Chereads / Senja di Langit / Chapter 12 - Namanya Langit

Chapter 12 - Namanya Langit

Lelaki yang terluka parah itu terbangun. Sinar matahari yang masuk melalui celah jendela membuatnya terbangun.

Pukul berapa ini?

"Aww!" Dia menggerakkan badannya, berusaha untuk bangun sendiri walau sangat tidak mungkin.

Lengannya terasa sangat ngeri. Lengan yang bebas dari luka terasa berat, dia menunduk dan melihat kepala seseorang ada di sana.

Gadis yang telah menolongnya. Dia perlu berterima kasih, kalau bukan karena gadis ini mungkin sekarang akan ada berita ditemukan orang meninggal di bukit.

Rasanya tidak tega membangunkan gadis itu, tapi kalau tidak dibangunkan kasihan. Kalau tidak salah, tadi malam gadis ini bicara jika dia adalah tulang punggung.

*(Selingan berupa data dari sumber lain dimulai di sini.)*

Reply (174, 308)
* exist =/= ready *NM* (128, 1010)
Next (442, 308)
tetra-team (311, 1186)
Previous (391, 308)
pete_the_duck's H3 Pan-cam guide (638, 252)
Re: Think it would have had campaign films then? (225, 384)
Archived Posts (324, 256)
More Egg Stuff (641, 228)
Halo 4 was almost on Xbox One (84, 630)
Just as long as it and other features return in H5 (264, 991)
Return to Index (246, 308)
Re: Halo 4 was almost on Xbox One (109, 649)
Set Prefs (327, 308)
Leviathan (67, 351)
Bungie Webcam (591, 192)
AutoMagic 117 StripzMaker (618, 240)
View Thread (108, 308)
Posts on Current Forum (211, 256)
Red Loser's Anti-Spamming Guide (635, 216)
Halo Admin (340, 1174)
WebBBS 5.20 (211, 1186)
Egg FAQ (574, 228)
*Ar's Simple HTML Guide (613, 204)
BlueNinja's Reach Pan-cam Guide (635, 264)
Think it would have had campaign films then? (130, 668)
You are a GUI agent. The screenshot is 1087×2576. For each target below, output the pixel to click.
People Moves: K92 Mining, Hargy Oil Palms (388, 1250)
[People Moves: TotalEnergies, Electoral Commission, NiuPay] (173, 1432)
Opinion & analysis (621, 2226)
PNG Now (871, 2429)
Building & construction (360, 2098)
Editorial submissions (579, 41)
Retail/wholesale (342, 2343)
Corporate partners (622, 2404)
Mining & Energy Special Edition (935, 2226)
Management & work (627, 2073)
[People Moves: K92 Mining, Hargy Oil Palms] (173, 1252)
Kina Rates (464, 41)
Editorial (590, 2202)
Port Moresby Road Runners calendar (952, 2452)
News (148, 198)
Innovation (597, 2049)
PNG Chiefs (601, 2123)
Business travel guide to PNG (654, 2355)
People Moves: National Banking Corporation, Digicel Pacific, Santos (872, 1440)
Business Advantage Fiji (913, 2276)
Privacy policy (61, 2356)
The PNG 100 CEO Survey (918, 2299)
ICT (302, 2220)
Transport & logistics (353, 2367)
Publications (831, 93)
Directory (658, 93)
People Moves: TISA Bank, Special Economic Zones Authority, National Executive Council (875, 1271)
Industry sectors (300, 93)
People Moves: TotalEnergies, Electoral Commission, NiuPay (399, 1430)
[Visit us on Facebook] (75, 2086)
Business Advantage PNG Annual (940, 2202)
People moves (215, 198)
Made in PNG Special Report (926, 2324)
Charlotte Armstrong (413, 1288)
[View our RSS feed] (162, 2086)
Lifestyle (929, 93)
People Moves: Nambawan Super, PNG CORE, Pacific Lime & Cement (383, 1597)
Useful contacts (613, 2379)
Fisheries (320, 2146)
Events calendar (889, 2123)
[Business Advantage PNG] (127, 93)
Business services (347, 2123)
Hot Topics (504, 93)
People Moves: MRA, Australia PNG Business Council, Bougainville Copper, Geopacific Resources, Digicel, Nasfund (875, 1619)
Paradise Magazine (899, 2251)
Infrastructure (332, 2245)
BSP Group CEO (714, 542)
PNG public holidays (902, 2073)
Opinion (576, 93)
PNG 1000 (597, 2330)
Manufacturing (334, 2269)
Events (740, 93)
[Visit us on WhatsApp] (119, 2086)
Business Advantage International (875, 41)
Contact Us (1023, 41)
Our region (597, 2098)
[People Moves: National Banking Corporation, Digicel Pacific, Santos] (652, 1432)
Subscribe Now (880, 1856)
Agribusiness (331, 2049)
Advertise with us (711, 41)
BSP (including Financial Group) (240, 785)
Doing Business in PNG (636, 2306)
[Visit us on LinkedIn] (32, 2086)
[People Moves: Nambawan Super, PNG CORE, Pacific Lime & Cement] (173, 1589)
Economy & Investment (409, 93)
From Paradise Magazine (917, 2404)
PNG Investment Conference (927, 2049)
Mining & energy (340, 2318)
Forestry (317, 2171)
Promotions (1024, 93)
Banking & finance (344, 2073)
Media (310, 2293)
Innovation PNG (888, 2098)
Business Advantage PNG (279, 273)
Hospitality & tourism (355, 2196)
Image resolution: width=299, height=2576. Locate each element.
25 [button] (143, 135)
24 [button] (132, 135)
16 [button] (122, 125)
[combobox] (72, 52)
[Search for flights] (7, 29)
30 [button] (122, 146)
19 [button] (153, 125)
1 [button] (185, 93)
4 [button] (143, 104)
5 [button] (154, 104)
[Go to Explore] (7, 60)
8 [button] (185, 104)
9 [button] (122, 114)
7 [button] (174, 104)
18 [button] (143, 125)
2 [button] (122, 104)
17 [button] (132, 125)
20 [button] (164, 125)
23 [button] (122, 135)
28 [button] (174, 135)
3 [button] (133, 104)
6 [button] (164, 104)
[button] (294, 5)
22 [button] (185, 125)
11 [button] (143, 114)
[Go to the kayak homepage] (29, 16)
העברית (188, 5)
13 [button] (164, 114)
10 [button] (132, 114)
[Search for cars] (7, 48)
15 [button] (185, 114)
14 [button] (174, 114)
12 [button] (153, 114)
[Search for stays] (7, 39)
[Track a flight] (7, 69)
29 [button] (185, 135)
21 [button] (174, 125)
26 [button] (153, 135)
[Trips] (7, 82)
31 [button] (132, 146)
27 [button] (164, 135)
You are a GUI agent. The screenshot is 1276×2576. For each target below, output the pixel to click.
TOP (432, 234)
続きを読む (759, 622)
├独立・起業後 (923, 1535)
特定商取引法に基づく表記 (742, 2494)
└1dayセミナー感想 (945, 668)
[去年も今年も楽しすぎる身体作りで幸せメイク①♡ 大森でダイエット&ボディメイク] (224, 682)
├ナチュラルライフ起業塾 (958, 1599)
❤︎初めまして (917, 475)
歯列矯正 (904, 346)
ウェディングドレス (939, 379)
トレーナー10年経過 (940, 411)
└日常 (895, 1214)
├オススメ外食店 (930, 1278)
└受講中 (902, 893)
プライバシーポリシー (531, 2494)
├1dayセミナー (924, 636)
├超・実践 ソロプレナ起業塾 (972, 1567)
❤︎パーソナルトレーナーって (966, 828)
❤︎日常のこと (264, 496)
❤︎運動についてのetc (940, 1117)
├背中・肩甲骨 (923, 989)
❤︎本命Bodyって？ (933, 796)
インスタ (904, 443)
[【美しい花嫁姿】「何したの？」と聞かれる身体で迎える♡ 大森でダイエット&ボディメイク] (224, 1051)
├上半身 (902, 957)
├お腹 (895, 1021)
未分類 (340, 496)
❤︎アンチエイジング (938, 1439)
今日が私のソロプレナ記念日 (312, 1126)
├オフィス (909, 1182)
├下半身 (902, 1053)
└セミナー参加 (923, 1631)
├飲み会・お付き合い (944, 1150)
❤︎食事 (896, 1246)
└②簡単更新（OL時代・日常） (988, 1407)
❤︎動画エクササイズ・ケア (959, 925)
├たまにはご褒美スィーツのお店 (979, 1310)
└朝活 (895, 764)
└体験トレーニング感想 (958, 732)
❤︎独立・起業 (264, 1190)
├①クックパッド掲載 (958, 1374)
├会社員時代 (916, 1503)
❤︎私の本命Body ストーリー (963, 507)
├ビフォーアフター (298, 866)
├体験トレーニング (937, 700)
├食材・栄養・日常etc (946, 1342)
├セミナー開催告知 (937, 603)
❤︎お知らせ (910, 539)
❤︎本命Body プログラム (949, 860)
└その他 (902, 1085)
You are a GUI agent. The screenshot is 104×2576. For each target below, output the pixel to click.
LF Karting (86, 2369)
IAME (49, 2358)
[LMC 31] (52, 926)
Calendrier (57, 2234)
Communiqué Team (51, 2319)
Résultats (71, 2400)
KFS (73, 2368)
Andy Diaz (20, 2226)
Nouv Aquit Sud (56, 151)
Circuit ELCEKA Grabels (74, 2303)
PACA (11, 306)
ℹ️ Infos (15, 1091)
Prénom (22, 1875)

Jadi pastinya gadis itu bekerja hari ini.

"Hei!" Lelaki itu menggoyangkan lengannya.

"Bangun!"

Senja merasa ada pergerakan di bawahnya. Dia terbangun, mengucek mata sebentar.

"Jam berapa ini?" Gumam Senja.

"Eh? Kamu sudah bangun?"

Senja baru menyadari jika orang ini sudah bangun.

"Bagaimana? Masih terasa sakit di bagian mana?" Senja sontak menegakkan punggungnya kala menyadari jika dirinya tertidur di atas lengan lelaki itu.

"Sudah lebih baik dari tadi malam."

Senja mendesah lega. "Syukurlah."

Senja jadi salah tingkah saat lelaki yang ada di ranjang itu menatap ke arahnya. Ada apa?

Oh, pasti ada air liurnya atau matanya banyak kotoran. Senja segera mengusap mulut dan membersihkan mata.

Tapi lelaki itu masih menatap ke arah Senja.

"Ada apa?"

"Aku butuh air."

Astaga, Senja sangat payah. Padahal dia sudah menyiapkan air hangat di dalam gelas untuk lelaki ini tapi dia lupa memberikannya. Pasti air itu sudah dingin.

"Air putih ya?"

Lelaki itu mengangguk.

Senja segera mengambil gelas dan sedotan. Sedotan ini dia ambil dari kamar sebelah, nenek selalu menggunakan sedotan yang bisa ditekuk.

Dengan pelan serta hati-hati, Senja mengarahkan sedotan itu ke mulutnya.

Salah fokus lagi, melihat bibir penuh itu Senja jadi cengo.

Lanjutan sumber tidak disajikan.